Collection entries
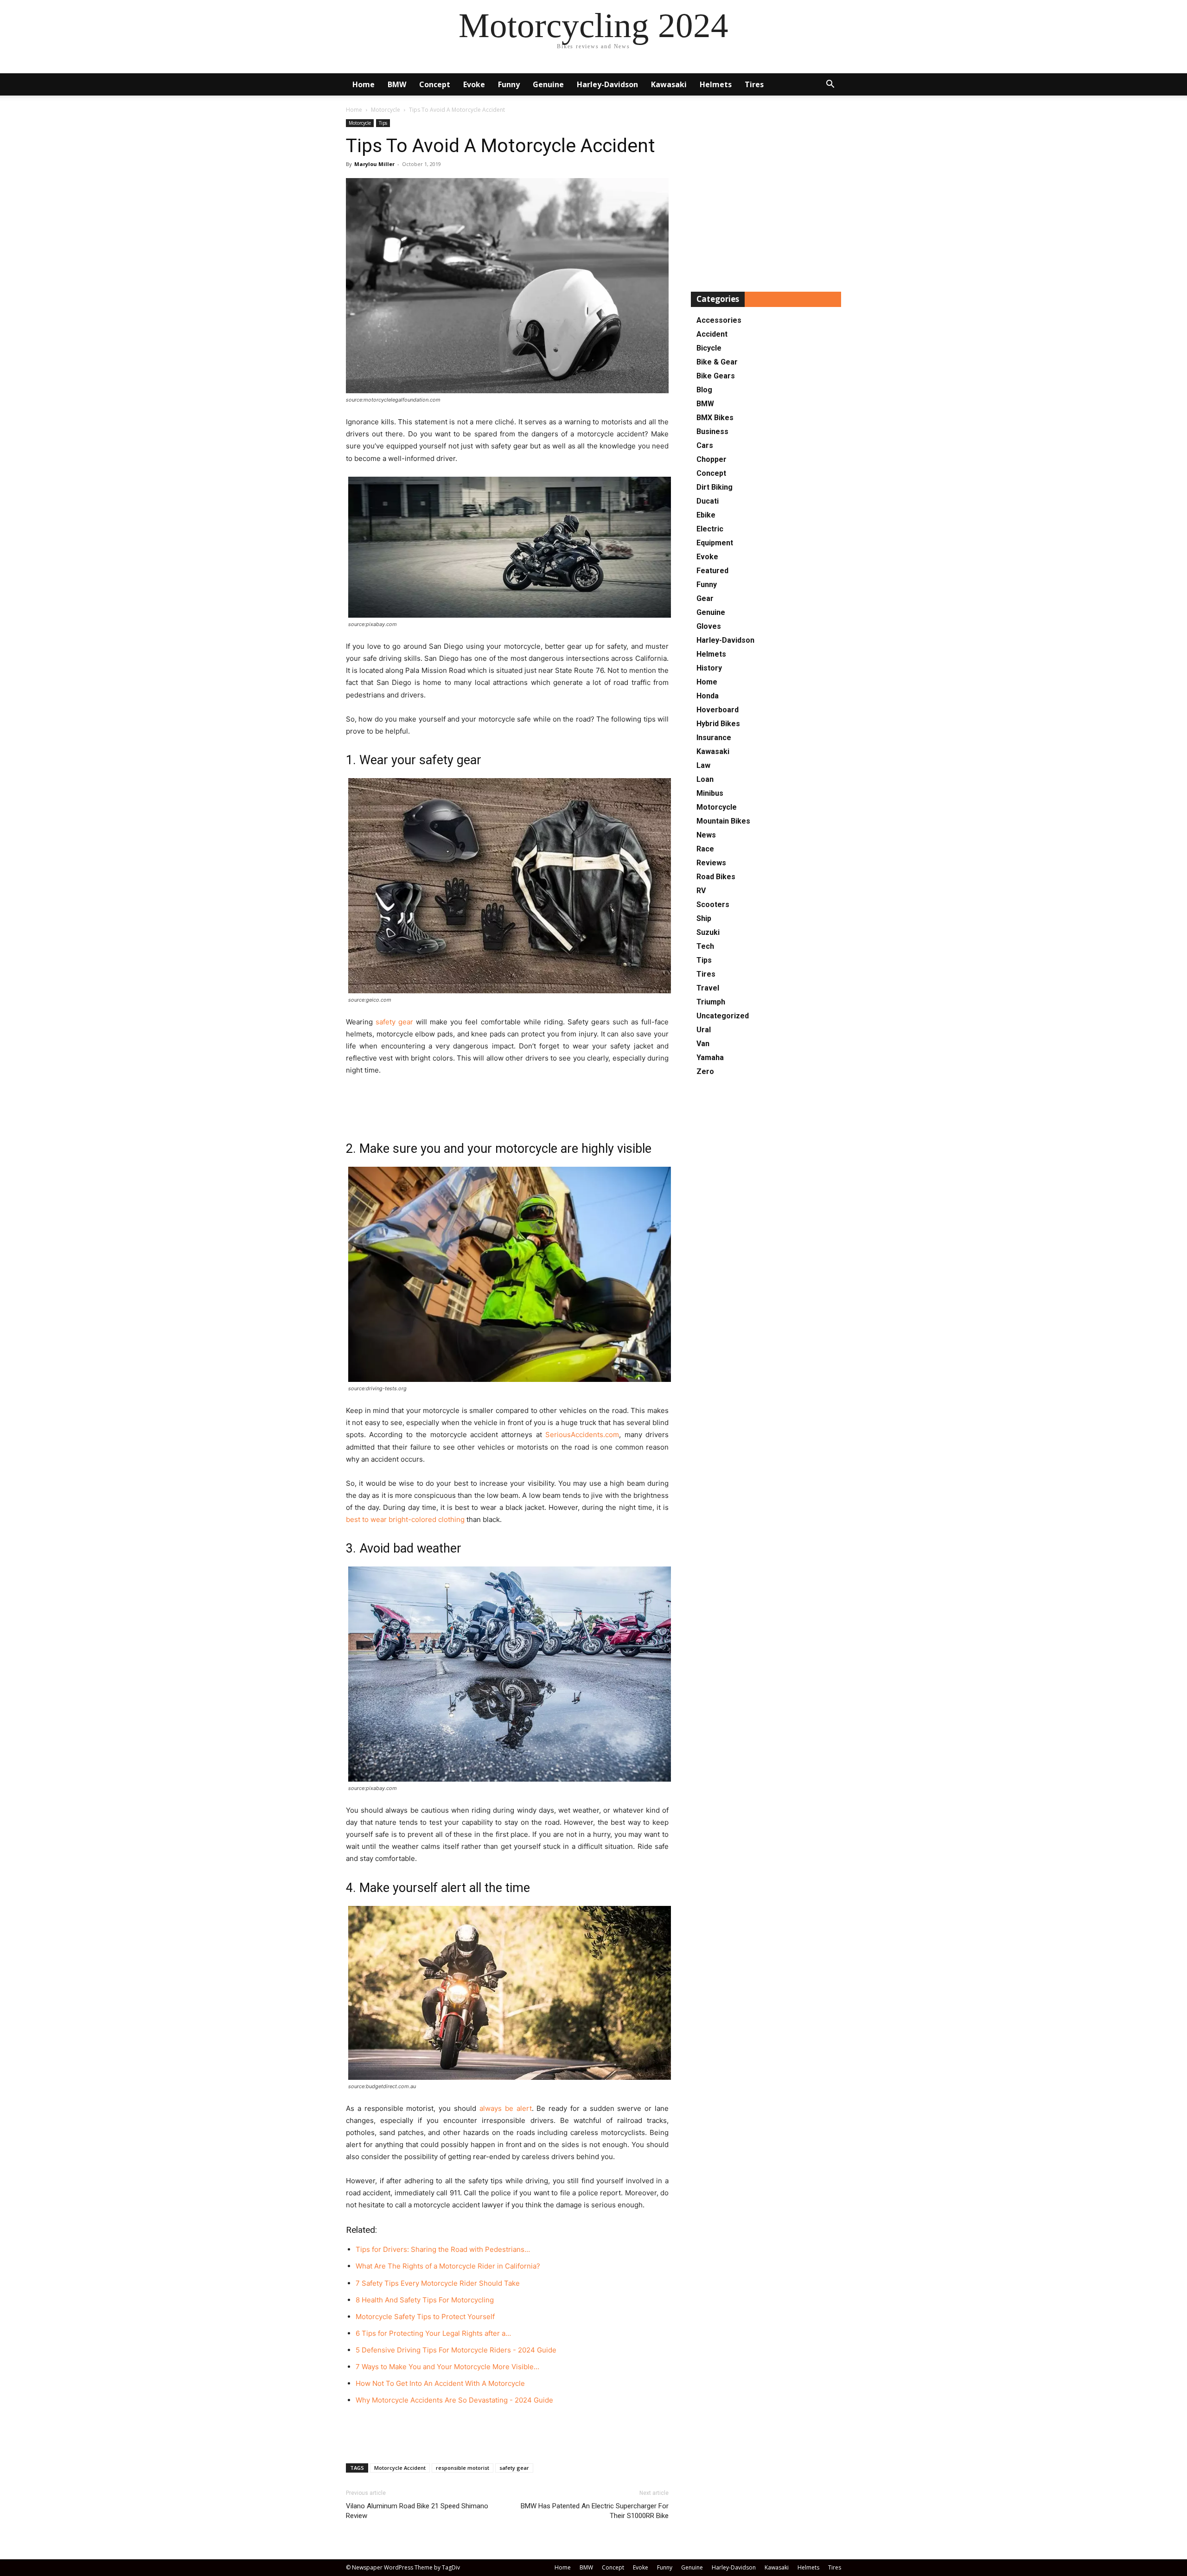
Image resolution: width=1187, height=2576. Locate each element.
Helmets (716, 84)
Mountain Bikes (723, 821)
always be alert (505, 2108)
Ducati (707, 501)
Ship (703, 918)
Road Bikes (715, 876)
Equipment (714, 542)
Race (705, 848)
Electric (709, 528)
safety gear (394, 1021)
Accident (712, 334)
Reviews (711, 862)
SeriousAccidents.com (582, 1434)
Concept (434, 84)
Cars (704, 445)
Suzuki (708, 932)
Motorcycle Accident (400, 2467)
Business (712, 431)
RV (701, 890)
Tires (754, 84)
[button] (830, 85)
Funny (509, 84)
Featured (712, 570)
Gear (705, 598)
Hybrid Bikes (718, 723)
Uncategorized (722, 1015)
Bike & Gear (717, 362)
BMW (397, 84)
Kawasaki (669, 84)
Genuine (548, 84)
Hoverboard (717, 709)
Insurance (713, 737)
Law (703, 765)
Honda (707, 695)
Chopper (711, 459)
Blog (704, 389)
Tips (383, 123)
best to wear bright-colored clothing (405, 1519)
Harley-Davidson (607, 84)
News (706, 835)
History (709, 668)
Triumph (710, 1001)
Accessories (718, 320)
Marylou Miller (374, 163)
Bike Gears (715, 375)
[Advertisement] (507, 1102)
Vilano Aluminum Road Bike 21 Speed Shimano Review (417, 2511)
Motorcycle (385, 110)
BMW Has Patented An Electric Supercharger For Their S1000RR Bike (595, 2511)
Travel (707, 988)
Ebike (705, 515)
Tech (705, 946)
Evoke (474, 84)
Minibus (709, 793)
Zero (705, 1071)
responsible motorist (462, 2467)
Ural (703, 1029)
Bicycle (708, 348)
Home (363, 84)
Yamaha (710, 1057)
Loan (705, 779)
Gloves (708, 626)
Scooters (712, 904)
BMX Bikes (715, 417)
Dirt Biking (714, 487)
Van (702, 1043)
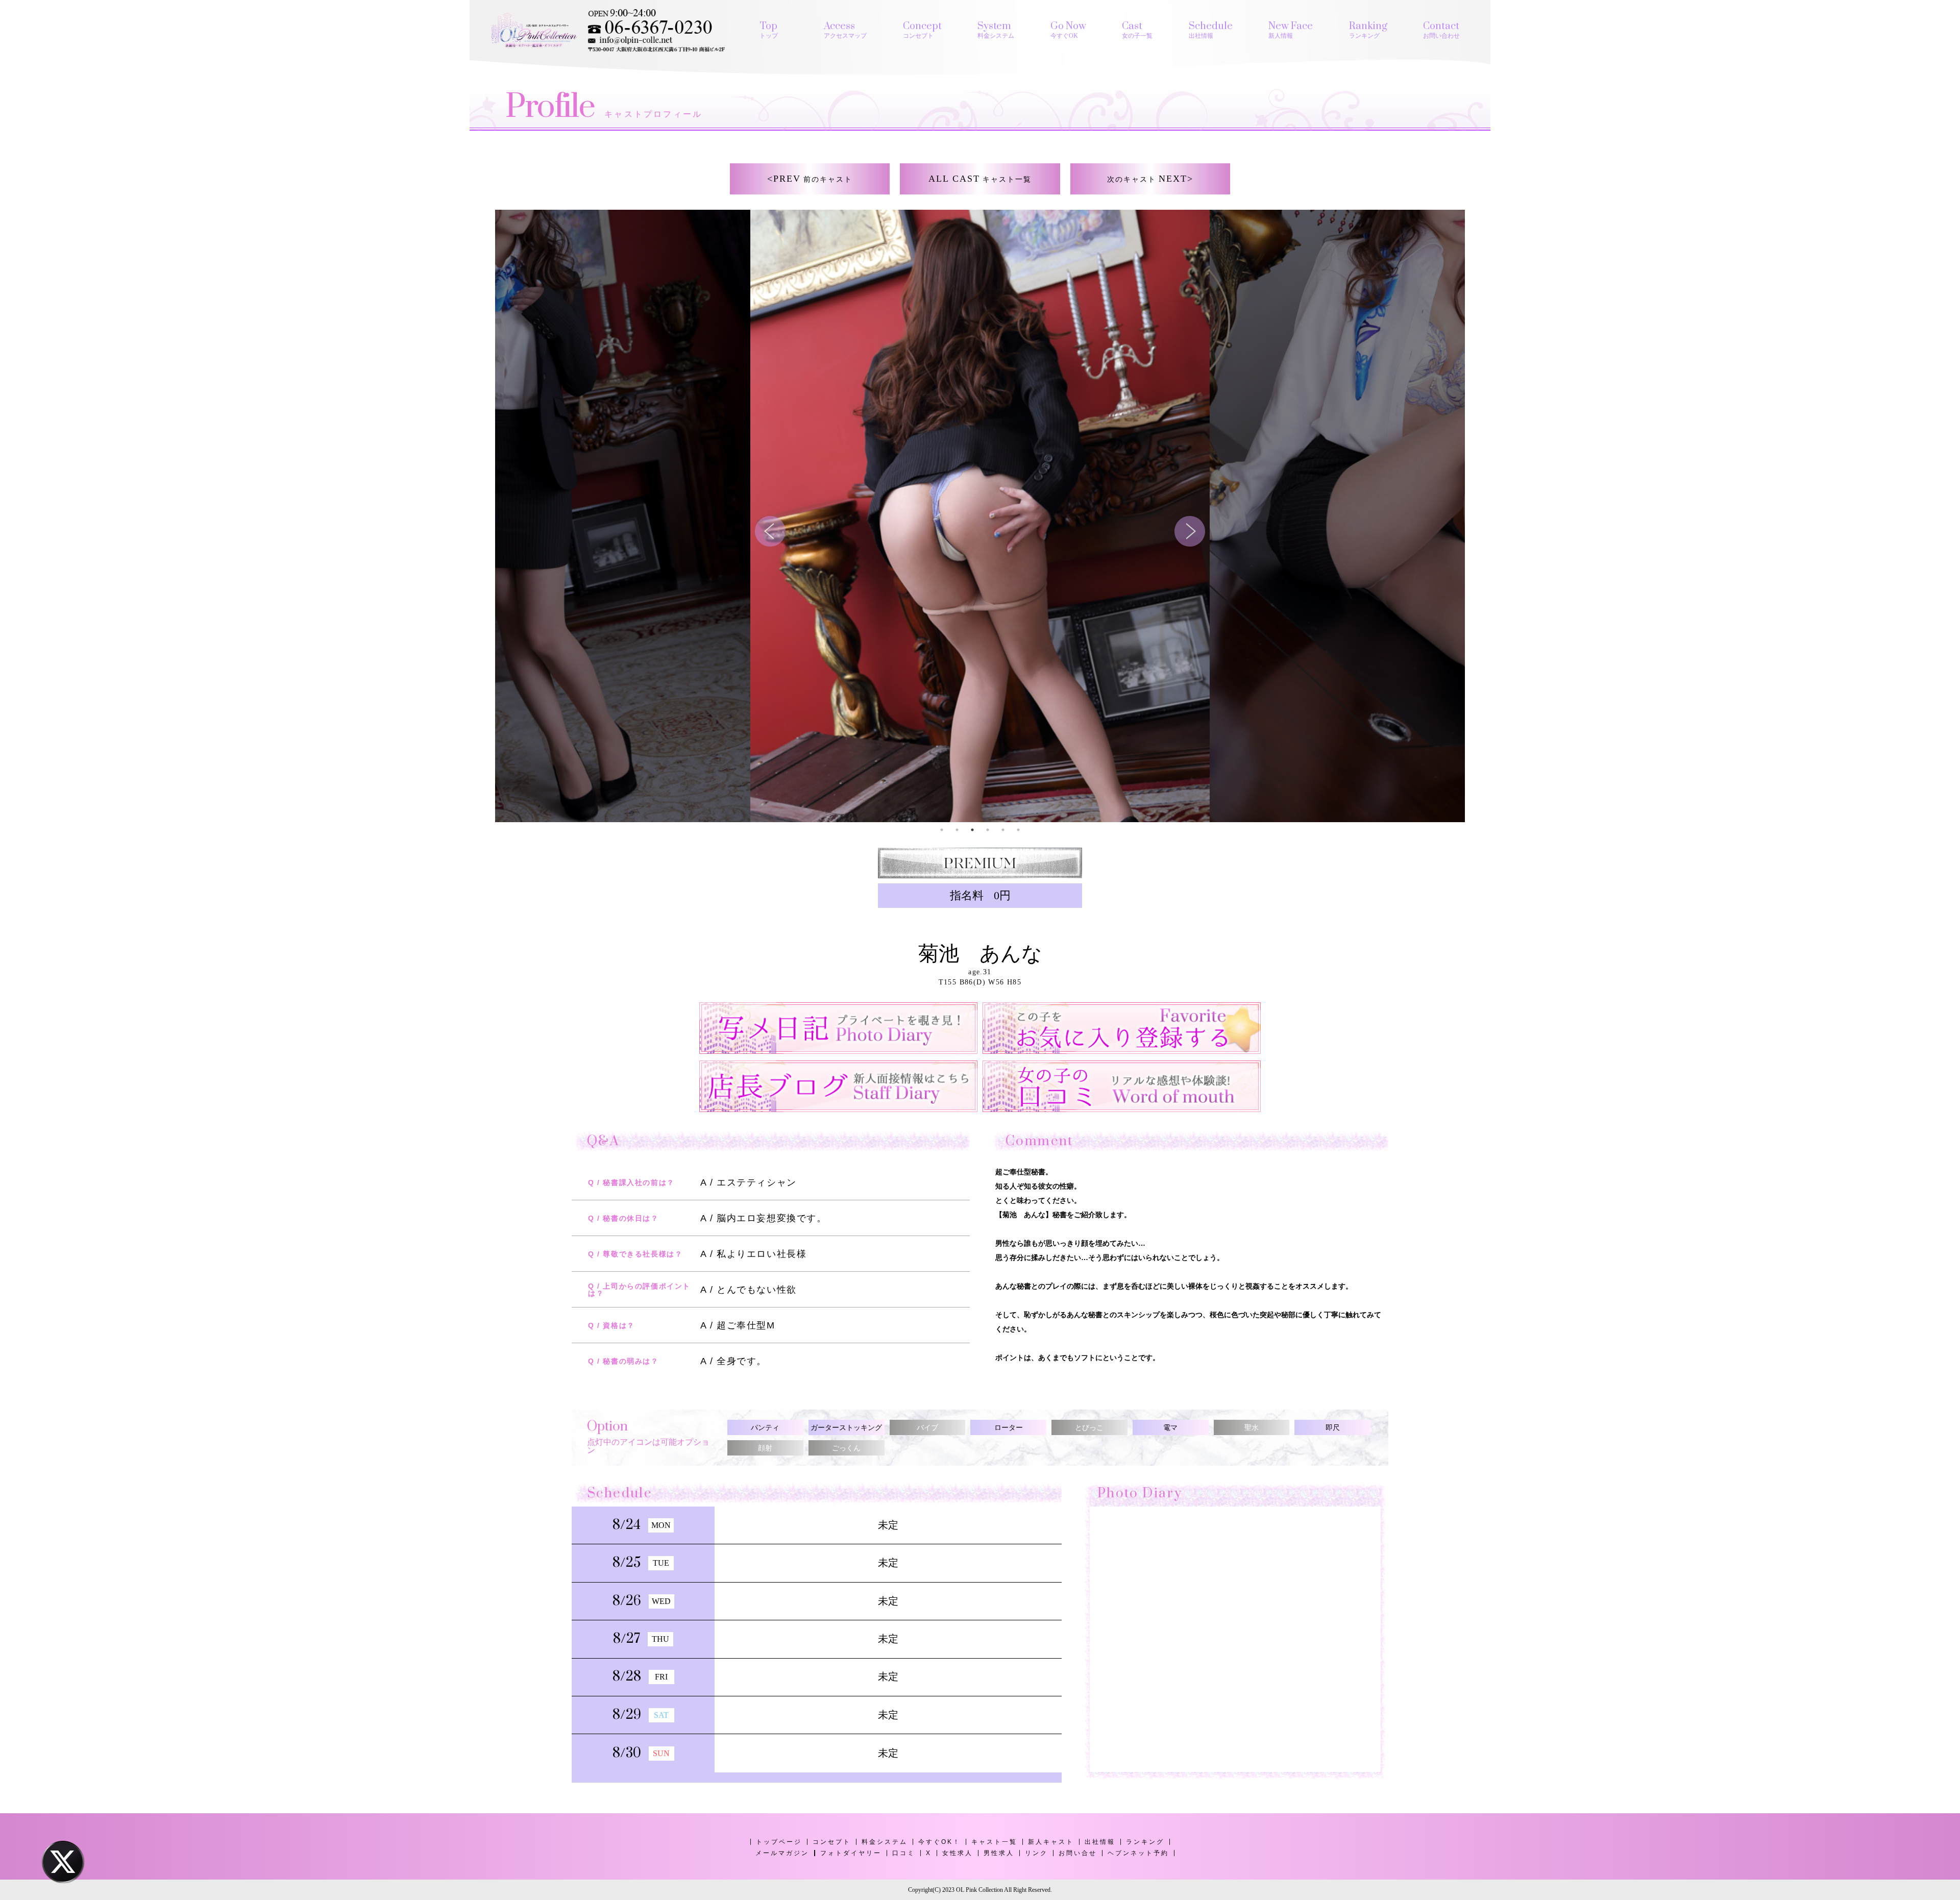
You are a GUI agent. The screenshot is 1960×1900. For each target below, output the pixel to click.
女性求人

> What you should do: Only the lines from the line that contains "Harley-Davidson (607, 84)" through the end of the entries are to be written out, exactly and without pictures, both ends included.

> Solution for this problem:
Harley-Davidson (607, 84)
News (706, 835)
History (709, 668)
Triumph (710, 1001)
Accessories (718, 320)
Marylou Miller (374, 163)
Bike Gears (715, 375)
[Advertisement] (507, 1102)
Vilano Aluminum Road Bike 21 Speed Shimano Review (417, 2511)
Motorcycle (385, 110)
BMW Has Patented An Electric Supercharger For Their S1000RR Bike (595, 2511)
Travel (707, 988)
Ebike (705, 515)
Tech (705, 946)
Evoke (474, 84)
Minibus (709, 793)
Zero (705, 1071)
responsible motorist (462, 2467)
Ural (703, 1029)
Bicycle (708, 348)
Home (363, 84)
Yamaha (710, 1057)
Loan (705, 779)
Gloves (708, 626)
Scooters (712, 904)
BMX Bikes (715, 417)
Dirt Biking (714, 487)
Van (702, 1043)
You are a GUI agent. The screenshot is 1960×1900. For each target below, output the pixel to click.
女性求人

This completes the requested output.